Limitations of the present study include that the self-report measure was not a standardized measure with established reliability and validity. Nevertheless, for participants with autism, parental scores were correlated with self-report scores. In addition, the SSQ was not administered in the presence of a clinician and therefore we can not be certain that all the participants did not have assistance from their parents in completion of the items. In addition, the questions did not explore whether or not these symptoms changed or evolved over time in these individuals. Because the subjects had language testing prior to entry to the study to establish that they had the requisite skills to understand questions of this type, lack of understanding of the questionnaire is unlikely to be a limitation. Their IQ scores further support this. The youngest participant in the present study was 8 years of age, and it is possible that children younger than 8 years would have exhibited even higher rates of sensory symptoms and sensory perceptual impairments. Similarly, participants with lower IQ scores who were still verbal (i.e., with IQs between 70 and 90) might have exhibited a higher frequency of impairments, but were not included in this study.
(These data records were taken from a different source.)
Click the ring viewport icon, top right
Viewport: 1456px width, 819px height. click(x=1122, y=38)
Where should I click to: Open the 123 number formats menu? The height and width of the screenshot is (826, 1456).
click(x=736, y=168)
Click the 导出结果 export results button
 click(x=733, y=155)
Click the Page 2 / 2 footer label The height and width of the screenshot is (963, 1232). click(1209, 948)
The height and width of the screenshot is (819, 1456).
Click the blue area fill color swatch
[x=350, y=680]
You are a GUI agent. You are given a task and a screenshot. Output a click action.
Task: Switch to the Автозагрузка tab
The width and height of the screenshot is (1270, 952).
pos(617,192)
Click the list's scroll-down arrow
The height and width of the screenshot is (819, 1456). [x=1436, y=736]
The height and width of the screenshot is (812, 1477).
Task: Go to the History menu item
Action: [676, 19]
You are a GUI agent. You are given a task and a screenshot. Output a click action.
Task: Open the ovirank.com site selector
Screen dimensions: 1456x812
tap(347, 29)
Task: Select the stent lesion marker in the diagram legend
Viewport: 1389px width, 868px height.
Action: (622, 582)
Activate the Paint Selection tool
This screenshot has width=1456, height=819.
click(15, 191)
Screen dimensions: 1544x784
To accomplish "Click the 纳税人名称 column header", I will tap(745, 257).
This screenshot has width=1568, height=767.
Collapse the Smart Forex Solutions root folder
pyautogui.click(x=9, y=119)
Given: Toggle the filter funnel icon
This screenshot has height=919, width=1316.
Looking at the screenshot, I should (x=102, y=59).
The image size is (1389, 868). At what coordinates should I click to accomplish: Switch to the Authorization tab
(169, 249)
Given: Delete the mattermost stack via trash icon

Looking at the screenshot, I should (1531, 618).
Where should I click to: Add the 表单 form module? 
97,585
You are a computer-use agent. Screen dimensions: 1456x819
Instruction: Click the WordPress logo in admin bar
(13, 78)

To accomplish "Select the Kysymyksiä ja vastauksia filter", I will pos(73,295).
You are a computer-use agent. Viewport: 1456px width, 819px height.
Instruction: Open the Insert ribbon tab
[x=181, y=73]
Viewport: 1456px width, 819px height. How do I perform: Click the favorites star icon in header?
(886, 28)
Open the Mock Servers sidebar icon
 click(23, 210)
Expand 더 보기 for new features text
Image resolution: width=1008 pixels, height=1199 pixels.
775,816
However, the reliability of self-report would have declined with decreasing age and IQ and the availability of normal controls to match this group vanishes when IQ drops below 85.

There was some but not a high degree of correspondence between the sensory symptoms and the perceptual impairments. This is likely because the correspondence between sensory modalities was coarse to absent at the instrument level. There have been limited inroads into defining the neurology of the sensory disturbances in autism. This study does support the presence of neurological impairments in higher cortical sensory perception, which is perhaps a first step in finding a neurology for the sensory distortions experienced by individuals with autism. Future studies need to provide better correspondence between sensory complaints and neurological measurements to better clarify the neural basis of the sensory symptoms. FMRI studies might well provide the optimal approach for doing so. This study at least provided a neurologically based assessment using a widely accepted instrument in individuals whose cooperation is sufficient to provide valid and reliable results for the complete test battery.

Sensory sensitivities and perception are very important areas of research in autism. Though not universal in autism, sensory disturbances can be overwhelming and disabling for the individuals who experience them. Sensory sensitivities may lead to significant behavior problems and may interfere with adaptive functioning across educational and social settings (Dawson and Watling 2000) yet little is known about their neurologic basis or their origin.